TASK INPUTS below:

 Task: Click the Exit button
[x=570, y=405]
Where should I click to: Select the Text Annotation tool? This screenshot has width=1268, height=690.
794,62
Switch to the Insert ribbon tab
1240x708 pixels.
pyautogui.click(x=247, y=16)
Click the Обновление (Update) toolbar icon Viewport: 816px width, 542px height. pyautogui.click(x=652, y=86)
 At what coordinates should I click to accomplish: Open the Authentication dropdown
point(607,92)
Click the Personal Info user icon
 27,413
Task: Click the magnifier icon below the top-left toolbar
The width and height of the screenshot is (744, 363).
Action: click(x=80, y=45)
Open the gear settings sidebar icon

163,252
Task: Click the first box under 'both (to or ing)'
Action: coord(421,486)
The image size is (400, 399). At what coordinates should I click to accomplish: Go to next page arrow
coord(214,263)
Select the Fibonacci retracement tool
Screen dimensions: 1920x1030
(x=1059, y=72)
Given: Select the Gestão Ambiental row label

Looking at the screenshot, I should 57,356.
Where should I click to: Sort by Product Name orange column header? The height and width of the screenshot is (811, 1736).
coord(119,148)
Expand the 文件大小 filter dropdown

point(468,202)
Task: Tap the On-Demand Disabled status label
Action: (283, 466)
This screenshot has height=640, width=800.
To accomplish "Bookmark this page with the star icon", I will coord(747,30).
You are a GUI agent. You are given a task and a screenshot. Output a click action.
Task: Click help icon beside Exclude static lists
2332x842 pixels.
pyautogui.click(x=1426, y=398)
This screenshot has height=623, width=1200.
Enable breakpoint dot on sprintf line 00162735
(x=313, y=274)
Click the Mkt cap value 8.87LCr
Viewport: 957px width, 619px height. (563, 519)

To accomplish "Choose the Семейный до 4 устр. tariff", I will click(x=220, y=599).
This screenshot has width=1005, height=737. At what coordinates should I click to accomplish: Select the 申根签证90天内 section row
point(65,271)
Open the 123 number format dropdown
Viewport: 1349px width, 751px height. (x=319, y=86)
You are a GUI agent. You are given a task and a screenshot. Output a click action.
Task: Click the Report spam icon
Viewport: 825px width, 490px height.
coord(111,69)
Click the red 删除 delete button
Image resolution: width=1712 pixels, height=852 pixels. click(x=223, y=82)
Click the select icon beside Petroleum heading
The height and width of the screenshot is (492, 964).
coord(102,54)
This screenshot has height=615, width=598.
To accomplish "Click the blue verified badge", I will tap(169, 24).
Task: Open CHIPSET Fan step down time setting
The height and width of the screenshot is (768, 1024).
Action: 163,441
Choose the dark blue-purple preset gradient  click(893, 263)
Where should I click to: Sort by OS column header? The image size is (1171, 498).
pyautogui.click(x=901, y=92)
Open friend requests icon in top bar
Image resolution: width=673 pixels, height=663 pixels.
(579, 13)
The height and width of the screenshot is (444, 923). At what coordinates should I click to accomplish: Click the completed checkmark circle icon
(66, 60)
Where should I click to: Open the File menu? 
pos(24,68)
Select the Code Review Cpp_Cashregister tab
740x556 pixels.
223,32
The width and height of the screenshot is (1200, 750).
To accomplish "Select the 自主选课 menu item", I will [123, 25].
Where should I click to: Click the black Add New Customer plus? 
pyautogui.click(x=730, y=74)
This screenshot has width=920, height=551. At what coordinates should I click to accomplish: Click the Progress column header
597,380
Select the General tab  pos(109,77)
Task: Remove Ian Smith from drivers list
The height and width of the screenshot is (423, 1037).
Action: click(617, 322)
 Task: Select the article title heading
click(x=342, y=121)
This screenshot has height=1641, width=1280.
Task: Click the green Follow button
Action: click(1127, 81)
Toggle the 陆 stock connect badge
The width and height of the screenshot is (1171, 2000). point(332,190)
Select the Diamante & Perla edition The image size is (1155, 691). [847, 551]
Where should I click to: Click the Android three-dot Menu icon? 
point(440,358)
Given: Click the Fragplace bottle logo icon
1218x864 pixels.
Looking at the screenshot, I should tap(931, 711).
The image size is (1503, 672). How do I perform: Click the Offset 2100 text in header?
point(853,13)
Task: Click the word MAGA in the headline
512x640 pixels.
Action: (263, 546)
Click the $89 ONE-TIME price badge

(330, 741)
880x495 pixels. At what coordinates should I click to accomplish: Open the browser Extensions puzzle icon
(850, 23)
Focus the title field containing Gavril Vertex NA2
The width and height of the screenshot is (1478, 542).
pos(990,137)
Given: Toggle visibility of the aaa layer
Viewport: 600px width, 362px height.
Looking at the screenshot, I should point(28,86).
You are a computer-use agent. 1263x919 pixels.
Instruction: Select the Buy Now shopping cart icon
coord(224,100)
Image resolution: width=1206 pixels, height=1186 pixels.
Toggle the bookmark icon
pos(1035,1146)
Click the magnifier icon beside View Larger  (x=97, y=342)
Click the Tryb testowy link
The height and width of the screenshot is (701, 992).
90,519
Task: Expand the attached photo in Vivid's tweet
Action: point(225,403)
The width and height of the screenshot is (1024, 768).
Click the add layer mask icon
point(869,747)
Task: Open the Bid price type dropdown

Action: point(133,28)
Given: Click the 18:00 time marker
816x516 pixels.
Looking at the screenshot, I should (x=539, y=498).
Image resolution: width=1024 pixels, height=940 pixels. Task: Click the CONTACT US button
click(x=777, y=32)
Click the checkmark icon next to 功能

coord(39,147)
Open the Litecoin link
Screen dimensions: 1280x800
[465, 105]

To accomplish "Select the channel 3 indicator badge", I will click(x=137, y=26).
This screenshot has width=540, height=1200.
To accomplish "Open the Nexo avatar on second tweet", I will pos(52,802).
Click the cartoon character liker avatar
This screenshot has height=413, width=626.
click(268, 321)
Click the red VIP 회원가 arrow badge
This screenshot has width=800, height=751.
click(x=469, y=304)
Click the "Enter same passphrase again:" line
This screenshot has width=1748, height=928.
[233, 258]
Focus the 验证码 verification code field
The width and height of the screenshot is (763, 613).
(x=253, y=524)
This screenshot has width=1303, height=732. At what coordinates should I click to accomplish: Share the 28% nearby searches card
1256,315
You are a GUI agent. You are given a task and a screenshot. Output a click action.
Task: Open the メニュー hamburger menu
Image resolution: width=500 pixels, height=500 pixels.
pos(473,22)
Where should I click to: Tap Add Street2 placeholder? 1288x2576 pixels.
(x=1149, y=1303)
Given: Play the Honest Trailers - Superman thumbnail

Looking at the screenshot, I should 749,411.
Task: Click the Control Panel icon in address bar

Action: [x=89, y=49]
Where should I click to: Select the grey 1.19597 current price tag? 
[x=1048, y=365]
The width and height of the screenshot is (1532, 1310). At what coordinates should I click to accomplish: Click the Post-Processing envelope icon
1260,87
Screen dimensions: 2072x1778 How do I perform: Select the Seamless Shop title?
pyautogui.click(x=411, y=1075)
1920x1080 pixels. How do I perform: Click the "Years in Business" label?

End of TASK INPUTS.

All of the data above should be reproduced exactly.

### OUTPUT
 Task: Click the Exit button
[x=570, y=405]
Where should I click to: Select the Text Annotation tool? This screenshot has width=1268, height=690.
794,62
Switch to the Insert ribbon tab
1240x708 pixels.
pyautogui.click(x=247, y=16)
Click the Обновление (Update) toolbar icon Viewport: 816px width, 542px height. pyautogui.click(x=652, y=86)
 At what coordinates should I click to accomplish: Open the Authentication dropdown
point(607,92)
Click the Personal Info user icon
 27,413
Task: Click the magnifier icon below the top-left toolbar
The width and height of the screenshot is (744, 363).
Action: click(x=80, y=45)
Open the gear settings sidebar icon

163,252
Task: Click the first box under 'both (to or ing)'
Action: coord(421,486)
The image size is (400, 399). At what coordinates should I click to accomplish: Go to next page arrow
coord(214,263)
Select the Fibonacci retracement tool
Screen dimensions: 1920x1030
(x=1059, y=72)
Given: Select the Gestão Ambiental row label

Looking at the screenshot, I should 57,356.
Where should I click to: Sort by Product Name orange column header? The height and width of the screenshot is (811, 1736).
coord(119,148)
Expand the 文件大小 filter dropdown

point(468,202)
Task: Tap the On-Demand Disabled status label
Action: (283, 466)
This screenshot has height=640, width=800.
To accomplish "Bookmark this page with the star icon", I will coord(747,30).
You are a GUI agent. You are given a task and a screenshot. Output a click action.
Task: Click help icon beside Exclude static lists
2332x842 pixels.
pyautogui.click(x=1426, y=398)
This screenshot has height=623, width=1200.
Enable breakpoint dot on sprintf line 00162735
(x=313, y=274)
Click the Mkt cap value 8.87LCr
Viewport: 957px width, 619px height. (563, 519)

To accomplish "Choose the Семейный до 4 устр. tariff", I will click(x=220, y=599).
This screenshot has width=1005, height=737. At what coordinates should I click to accomplish: Select the 申根签证90天内 section row
point(65,271)
Open the 123 number format dropdown
Viewport: 1349px width, 751px height. (x=319, y=86)
You are a GUI agent. You are given a task and a screenshot. Output a click action.
Task: Click the Report spam icon
Viewport: 825px width, 490px height.
coord(111,69)
Click the red 删除 delete button
Image resolution: width=1712 pixels, height=852 pixels. click(x=223, y=82)
Click the select icon beside Petroleum heading
The height and width of the screenshot is (492, 964).
coord(102,54)
This screenshot has height=615, width=598.
To accomplish "Click the blue verified badge", I will tap(169, 24).
Task: Open CHIPSET Fan step down time setting
The height and width of the screenshot is (768, 1024).
Action: 163,441
Choose the dark blue-purple preset gradient  click(893, 263)
Where should I click to: Sort by OS column header? The image size is (1171, 498).
pyautogui.click(x=901, y=92)
Open friend requests icon in top bar
Image resolution: width=673 pixels, height=663 pixels.
(579, 13)
The height and width of the screenshot is (444, 923). At what coordinates should I click to accomplish: Click the completed checkmark circle icon
(66, 60)
Where should I click to: Open the File menu? 
pos(24,68)
Select the Code Review Cpp_Cashregister tab
740x556 pixels.
223,32
The width and height of the screenshot is (1200, 750).
To accomplish "Select the 自主选课 menu item", I will [123, 25].
Where should I click to: Click the black Add New Customer plus? 
pyautogui.click(x=730, y=74)
This screenshot has width=920, height=551. At what coordinates should I click to accomplish: Click the Progress column header
597,380
Select the General tab  pos(109,77)
Task: Remove Ian Smith from drivers list
The height and width of the screenshot is (423, 1037).
Action: click(617, 322)
 Task: Select the article title heading
click(x=342, y=121)
This screenshot has height=1641, width=1280.
Task: Click the green Follow button
Action: click(1127, 81)
Toggle the 陆 stock connect badge
The width and height of the screenshot is (1171, 2000). point(332,190)
Select the Diamante & Perla edition The image size is (1155, 691). [847, 551]
Where should I click to: Click the Android three-dot Menu icon? 
point(440,358)
Given: Click the Fragplace bottle logo icon
1218x864 pixels.
Looking at the screenshot, I should tap(931, 711).
The image size is (1503, 672). How do I perform: Click the Offset 2100 text in header?
point(853,13)
Task: Click the word MAGA in the headline
512x640 pixels.
Action: (263, 546)
Click the $89 ONE-TIME price badge

(330, 741)
880x495 pixels. At what coordinates should I click to accomplish: Open the browser Extensions puzzle icon
(850, 23)
Focus the title field containing Gavril Vertex NA2
The width and height of the screenshot is (1478, 542).
pos(990,137)
Given: Toggle visibility of the aaa layer
Viewport: 600px width, 362px height.
Looking at the screenshot, I should point(28,86).
You are a computer-use agent. 1263x919 pixels.
Instruction: Select the Buy Now shopping cart icon
coord(224,100)
Image resolution: width=1206 pixels, height=1186 pixels.
Toggle the bookmark icon
pos(1035,1146)
Click the magnifier icon beside View Larger  (x=97, y=342)
Click the Tryb testowy link
The height and width of the screenshot is (701, 992).
90,519
Task: Expand the attached photo in Vivid's tweet
Action: point(225,403)
The width and height of the screenshot is (1024, 768).
Click the add layer mask icon
point(869,747)
Task: Open the Bid price type dropdown

Action: point(133,28)
Given: Click the 18:00 time marker
816x516 pixels.
Looking at the screenshot, I should (x=539, y=498).
Image resolution: width=1024 pixels, height=940 pixels. Task: Click the CONTACT US button
click(x=777, y=32)
Click the checkmark icon next to 功能

coord(39,147)
Open the Litecoin link
Screen dimensions: 1280x800
[465, 105]

To accomplish "Select the channel 3 indicator badge", I will click(x=137, y=26).
This screenshot has width=540, height=1200.
To accomplish "Open the Nexo avatar on second tweet", I will pos(52,802).
Click the cartoon character liker avatar
This screenshot has height=413, width=626.
click(268, 321)
Click the red VIP 회원가 arrow badge
This screenshot has width=800, height=751.
click(x=469, y=304)
Click the "Enter same passphrase again:" line
This screenshot has width=1748, height=928.
[233, 258]
Focus the 验证码 verification code field
The width and height of the screenshot is (763, 613).
(x=253, y=524)
This screenshot has width=1303, height=732. At what coordinates should I click to accomplish: Share the 28% nearby searches card
1256,315
You are a GUI agent. You are given a task and a screenshot. Output a click action.
Task: Open the メニュー hamburger menu
Image resolution: width=500 pixels, height=500 pixels.
pos(473,22)
Where should I click to: Tap Add Street2 placeholder? 1288x2576 pixels.
(x=1149, y=1303)
Given: Play the Honest Trailers - Superman thumbnail

Looking at the screenshot, I should 749,411.
Task: Click the Control Panel icon in address bar

Action: [x=89, y=49]
Where should I click to: Select the grey 1.19597 current price tag? 
[x=1048, y=365]
The width and height of the screenshot is (1532, 1310). At what coordinates should I click to accomplish: Click the Post-Processing envelope icon
1260,87
Screen dimensions: 2072x1778 How do I perform: Select the Seamless Shop title?
pyautogui.click(x=411, y=1075)
1920x1080 pixels. How do I perform: Click the "Years in Business" label?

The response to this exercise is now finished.